In fact, a significant body of research (PDF) has found no relationship to unemployment. Moreover, other research that examined data in states with minimum wages higher than the federal rate has shown job growth to be stronger in those states as well.
So much for Rubio's specious claims. What does history have to say about the more typical Republican rhetorical argument, a relationship to inflation? Albeit a significant number of economists fear inflation following an increase in the minimum wage, a study published in the Journal of Economic Review, "Consensus Among Economists: Revisited," found them to be in the minority.
This is a bit trickier, because inflation is almost a given in most years, and price deflation is an indication of economic downturn. This is evidenced by the 1.3 percent decline in the general price level in 1939—the year following first instituting a minimum wage. In each subsequent year following an increase in the minimum wage, inflation varied up and down by only a token amount—with a brief exception.
That exception was during the hyper inflation of the 1970s when the rate of inflation declined after the minimum wage increases in 1974 and 1976.
In the abstract, economic theory would of course support the notion of price increases to maintain the same level of profitability.
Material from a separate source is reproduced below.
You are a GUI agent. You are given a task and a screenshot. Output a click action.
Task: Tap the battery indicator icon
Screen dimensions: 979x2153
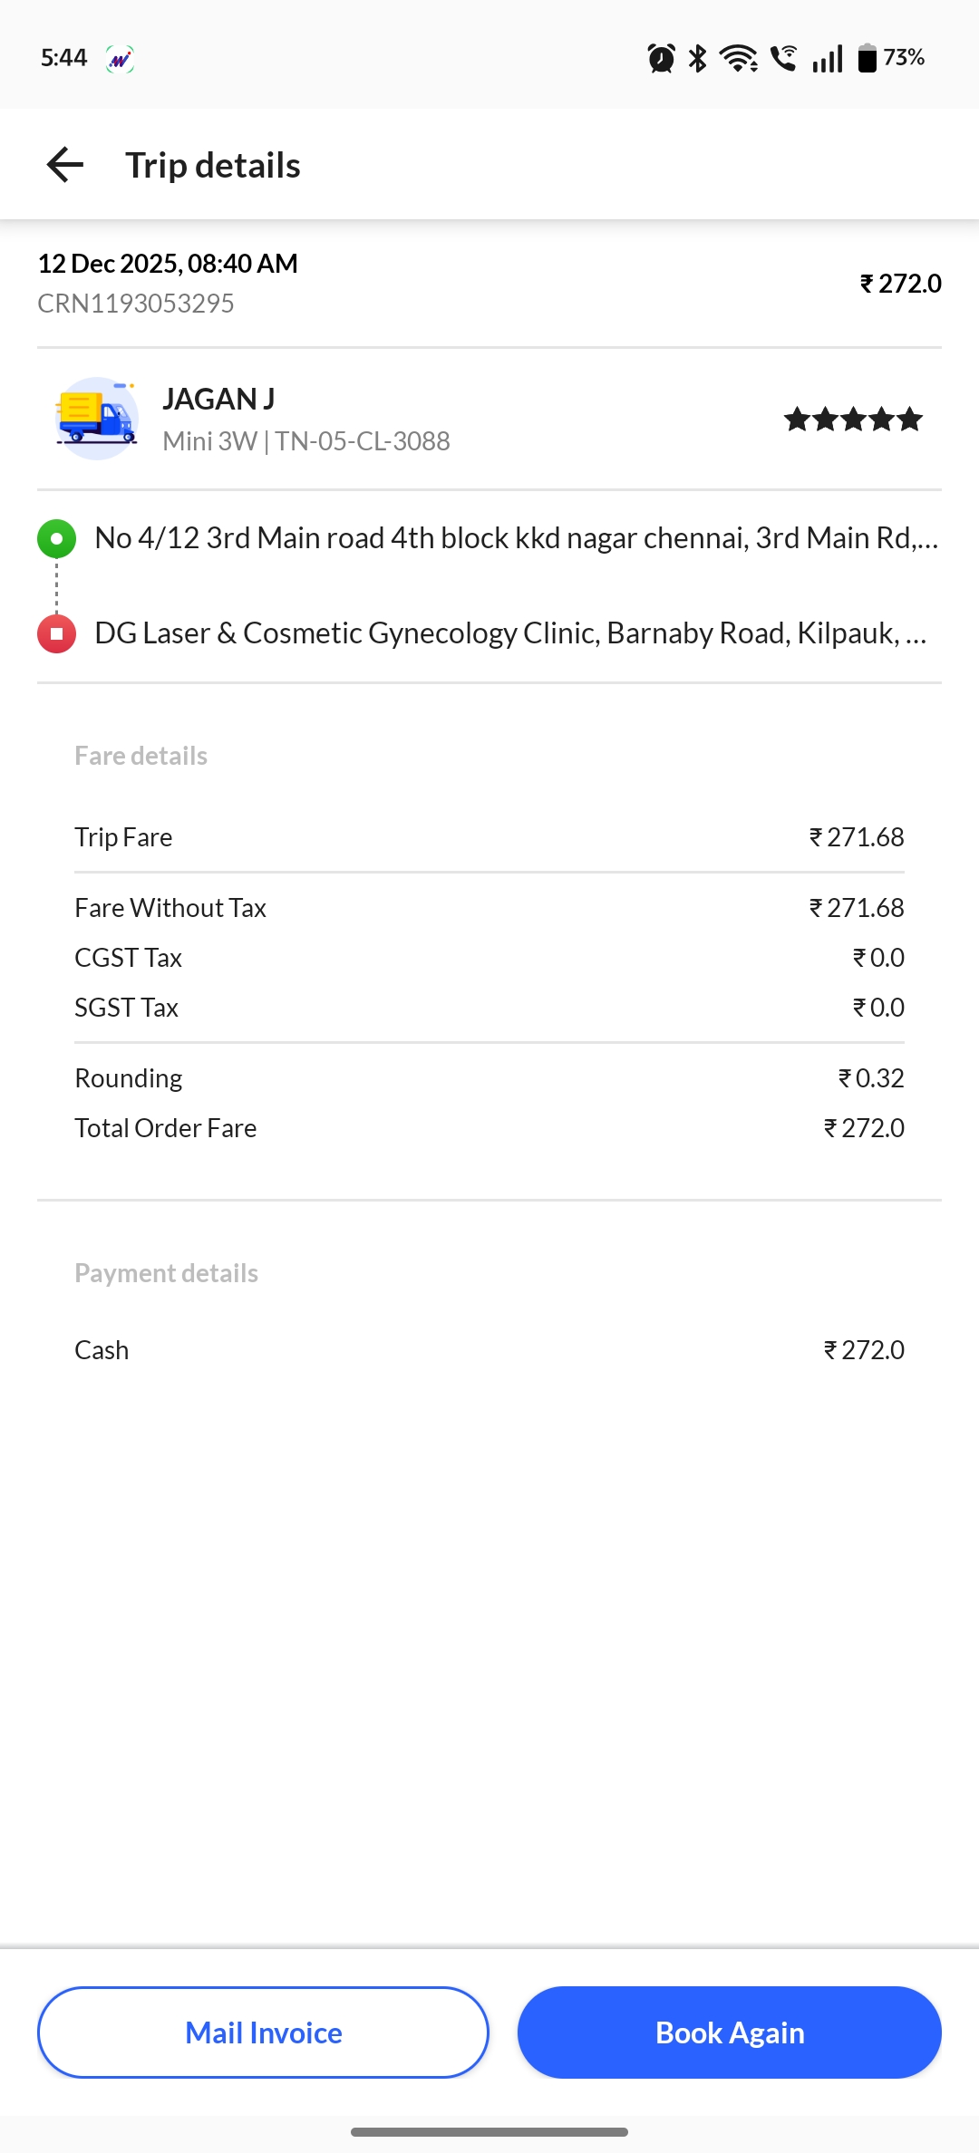click(868, 59)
An offsetting reality would however need to be ignored. Inflation, having erroded the buying power of low wage earners, will have reduced consumerism. By raising their buying power, the increase in buying power and resulting increase in sales offsets the reduction in profits related to the increased wage scale.
So what else does history and the reality of economic principal have to tell us about Republicans in general? History says that they know nothing about history—even those who claim to be historians. The history, since the 2008 crash, and economic principal tell us that they must fabricate an alternative reality to sell their position on tax policy. These academic disciplines tell us that Adam Smith's position on laissez faire was originally a critique on the kinds of government policies that conservatives favor, and that the arguments of the Austrian School of economics are nothing more than rhetorical nonsense that is based upon an absurd claim that can be substantiated only through very sophisticated rhetorical manipulation.
Recent history also tells us that Republicans are very selective about application of their beliefs. When government spending serves their agenda, they are all for it—and believe that it stimulates the economy!
Let's not say though that everything Rubio said was not true. His statement that "I want to see people making a lot more than $9 an hour in the United States. And the way do you that is through rapid economic growth where people are being paid a lot more than that. $9 is not enough. I think we all would want that" had some truth in it. Economic growth does generate increased employment, and $9 per hour is not enough. That is as close to the truth as he getsw though.
History also tells us that prosperity does not—and has never—provided a "market solution" that addresses the issue of poverty. As for the rest of that statement, let's ask history's opinion. Rubio misrepresented the effect of the Affordable Care Act in his response to the State of the Union Address. In fact, he made numerous misrepresentations during that speech, and has something of a history of difficulty getting his facts straight.
Oh, yes, Marco Rubio, history does speak loudly on the effect of raising the minimum wage, and it is shouting, "liar!